Context and Language Videos
Act 3,
Scene 1
Lines 74-83

An explanation of the word "bodkin" in Act 3, Scene 1 of myShakespeare's Hamlet.

myShakespeare | Hamlet 3.1 Word Nerd: Bodkin

Hamlet

The insolence of office, and the spurns
That patient merit of the unworthy takes,
When he himself might his quietus make    
With a bare bodkin? Who would fardels bear,     
To grunt and sweat under a weary life,
But that the dread of something after death,
The undiscovered country from whose bourn
No traveler returns, puzzles the will,
And makes us rather bear those ills we have,
Than fly to others that we know not of?    
Video Transcript: 

SARAH: Shakespeare is using the word bodkin here to mean a dagger, a sharp pointed weapon. It's bare because it has been taken out of its sheath, or holster, and is ready to be used.

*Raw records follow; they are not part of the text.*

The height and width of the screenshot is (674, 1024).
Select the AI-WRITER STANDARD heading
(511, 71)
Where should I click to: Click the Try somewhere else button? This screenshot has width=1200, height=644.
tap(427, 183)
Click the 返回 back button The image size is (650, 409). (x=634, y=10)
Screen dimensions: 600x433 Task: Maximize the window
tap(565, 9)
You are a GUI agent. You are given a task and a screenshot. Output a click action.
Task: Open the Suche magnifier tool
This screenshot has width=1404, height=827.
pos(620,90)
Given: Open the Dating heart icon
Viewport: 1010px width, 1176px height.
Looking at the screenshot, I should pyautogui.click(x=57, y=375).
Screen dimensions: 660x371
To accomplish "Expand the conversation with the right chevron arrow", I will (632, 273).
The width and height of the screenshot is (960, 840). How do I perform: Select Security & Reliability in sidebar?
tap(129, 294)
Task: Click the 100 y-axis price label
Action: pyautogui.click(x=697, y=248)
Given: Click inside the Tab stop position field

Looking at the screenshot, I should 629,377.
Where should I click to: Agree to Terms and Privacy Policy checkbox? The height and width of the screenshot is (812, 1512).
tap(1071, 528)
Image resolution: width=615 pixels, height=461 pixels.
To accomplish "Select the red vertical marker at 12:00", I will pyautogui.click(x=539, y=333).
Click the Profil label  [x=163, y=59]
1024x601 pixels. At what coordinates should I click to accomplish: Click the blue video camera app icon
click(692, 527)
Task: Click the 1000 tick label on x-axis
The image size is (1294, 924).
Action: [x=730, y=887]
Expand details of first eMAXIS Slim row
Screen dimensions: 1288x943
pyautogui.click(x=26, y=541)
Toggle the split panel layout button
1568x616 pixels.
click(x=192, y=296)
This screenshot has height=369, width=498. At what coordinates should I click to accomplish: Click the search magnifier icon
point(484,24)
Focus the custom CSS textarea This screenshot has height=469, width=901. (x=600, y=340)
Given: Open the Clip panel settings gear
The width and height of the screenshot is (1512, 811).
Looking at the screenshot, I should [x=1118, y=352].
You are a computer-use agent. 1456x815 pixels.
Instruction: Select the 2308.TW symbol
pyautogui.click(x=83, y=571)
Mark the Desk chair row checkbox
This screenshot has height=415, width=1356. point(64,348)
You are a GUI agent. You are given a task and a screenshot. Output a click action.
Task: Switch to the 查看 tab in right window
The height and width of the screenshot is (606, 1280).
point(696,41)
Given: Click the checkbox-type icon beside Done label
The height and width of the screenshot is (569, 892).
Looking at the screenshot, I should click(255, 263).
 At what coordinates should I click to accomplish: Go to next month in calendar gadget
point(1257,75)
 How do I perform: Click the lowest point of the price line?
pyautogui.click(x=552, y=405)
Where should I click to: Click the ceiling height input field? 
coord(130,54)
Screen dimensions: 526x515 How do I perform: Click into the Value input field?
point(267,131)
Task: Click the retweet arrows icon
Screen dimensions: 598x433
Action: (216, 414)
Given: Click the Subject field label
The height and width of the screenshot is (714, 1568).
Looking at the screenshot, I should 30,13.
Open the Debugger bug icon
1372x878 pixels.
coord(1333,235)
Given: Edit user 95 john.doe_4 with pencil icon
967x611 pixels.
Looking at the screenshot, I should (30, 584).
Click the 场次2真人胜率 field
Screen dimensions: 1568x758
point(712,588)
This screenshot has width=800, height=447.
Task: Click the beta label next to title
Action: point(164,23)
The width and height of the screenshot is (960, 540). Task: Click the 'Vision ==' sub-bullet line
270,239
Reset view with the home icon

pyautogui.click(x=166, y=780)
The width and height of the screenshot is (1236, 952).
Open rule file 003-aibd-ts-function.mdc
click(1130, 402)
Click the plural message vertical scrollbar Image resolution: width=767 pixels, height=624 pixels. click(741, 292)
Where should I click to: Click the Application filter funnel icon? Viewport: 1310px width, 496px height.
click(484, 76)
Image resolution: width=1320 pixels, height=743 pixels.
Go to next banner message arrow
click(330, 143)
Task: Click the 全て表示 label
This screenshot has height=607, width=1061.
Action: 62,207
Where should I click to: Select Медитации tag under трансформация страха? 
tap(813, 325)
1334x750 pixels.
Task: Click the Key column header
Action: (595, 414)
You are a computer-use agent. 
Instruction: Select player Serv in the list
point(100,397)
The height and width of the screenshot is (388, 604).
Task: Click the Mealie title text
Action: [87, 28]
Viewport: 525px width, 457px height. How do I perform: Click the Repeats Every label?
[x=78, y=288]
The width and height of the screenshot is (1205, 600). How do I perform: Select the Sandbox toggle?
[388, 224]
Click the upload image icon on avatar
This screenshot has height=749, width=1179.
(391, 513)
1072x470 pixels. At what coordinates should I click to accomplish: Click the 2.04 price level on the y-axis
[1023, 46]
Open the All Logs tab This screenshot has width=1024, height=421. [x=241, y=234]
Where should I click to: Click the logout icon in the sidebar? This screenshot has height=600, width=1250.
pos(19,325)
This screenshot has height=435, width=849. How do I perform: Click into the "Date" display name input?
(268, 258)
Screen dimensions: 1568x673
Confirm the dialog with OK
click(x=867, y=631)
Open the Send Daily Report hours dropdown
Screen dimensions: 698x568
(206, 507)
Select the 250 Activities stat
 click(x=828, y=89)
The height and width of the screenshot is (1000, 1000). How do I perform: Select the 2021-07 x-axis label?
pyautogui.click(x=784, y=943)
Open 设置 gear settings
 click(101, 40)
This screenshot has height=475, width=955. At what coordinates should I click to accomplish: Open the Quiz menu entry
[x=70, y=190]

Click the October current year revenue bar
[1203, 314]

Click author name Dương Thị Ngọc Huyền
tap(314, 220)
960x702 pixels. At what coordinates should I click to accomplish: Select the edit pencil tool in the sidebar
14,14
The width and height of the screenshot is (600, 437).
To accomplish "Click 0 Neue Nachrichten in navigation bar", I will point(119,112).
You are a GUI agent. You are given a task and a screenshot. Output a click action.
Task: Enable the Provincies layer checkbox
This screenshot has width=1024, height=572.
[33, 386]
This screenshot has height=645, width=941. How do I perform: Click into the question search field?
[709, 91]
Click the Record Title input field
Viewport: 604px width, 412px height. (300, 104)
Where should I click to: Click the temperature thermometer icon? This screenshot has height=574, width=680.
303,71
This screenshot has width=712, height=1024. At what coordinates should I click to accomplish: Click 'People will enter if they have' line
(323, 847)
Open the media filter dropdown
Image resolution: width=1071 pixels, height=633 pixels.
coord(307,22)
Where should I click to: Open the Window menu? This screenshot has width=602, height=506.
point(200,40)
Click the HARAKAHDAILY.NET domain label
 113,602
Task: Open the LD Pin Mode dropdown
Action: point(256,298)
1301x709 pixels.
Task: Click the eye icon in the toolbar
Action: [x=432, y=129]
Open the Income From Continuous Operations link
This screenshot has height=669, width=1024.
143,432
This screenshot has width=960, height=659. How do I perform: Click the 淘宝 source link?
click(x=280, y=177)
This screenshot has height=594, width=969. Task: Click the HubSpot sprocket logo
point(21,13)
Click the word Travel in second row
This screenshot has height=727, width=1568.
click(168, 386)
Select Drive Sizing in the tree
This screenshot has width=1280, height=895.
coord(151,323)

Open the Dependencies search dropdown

RALPH: In Shakespeare's time bodkin could also be used to refer to a sharp needle-like instrument for punching holes in material, like leather or cloth and that's how we continue to use this term today.

SARAH: However, the term can also be used figuratively to refer to someone who's sitting tightly between two other people — to ride or to sit bodkin. It's a similar image: a person, like a needle, being pushed through something — squeezed between two other people when there's not quite room.